→ Short problem
Convert the lines from the one containing "You are a GUI" through the last line, both included, into a Markdown table with the columns Row and Text, numbering each row and omitting blank lines and pictures.

→ Supplied material
____
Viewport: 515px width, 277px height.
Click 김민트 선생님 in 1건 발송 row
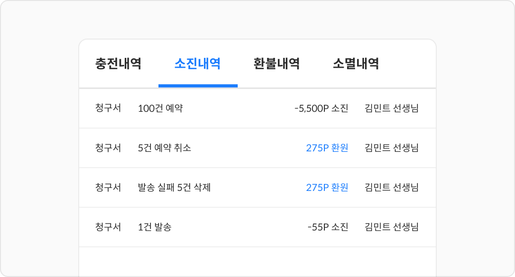tap(391, 227)
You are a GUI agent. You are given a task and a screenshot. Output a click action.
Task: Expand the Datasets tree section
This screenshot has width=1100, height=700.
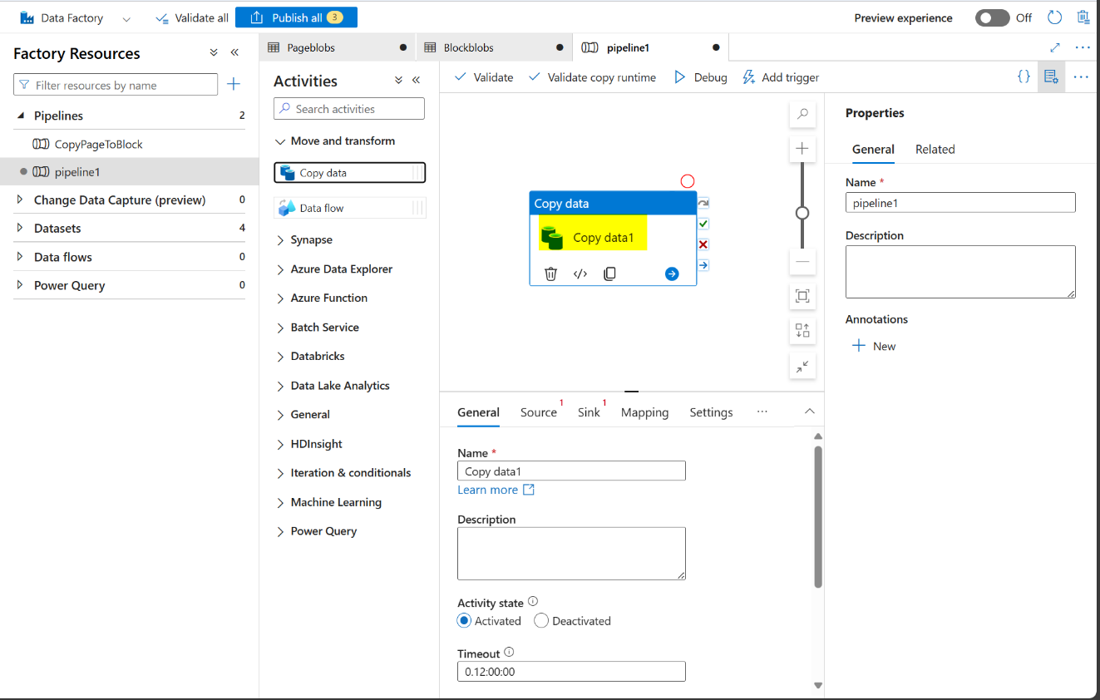pos(20,228)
____
→ Output of the exercise
| Row | Text |
|---|---|
| 1 | You are a GUI agent. You are given a task and a screenshot. Output a click action. |
| 2 | Task: Expand the Datasets tree section |
| 3 | This screenshot has width=1100, height=700. |
| 4 | pos(20,228) |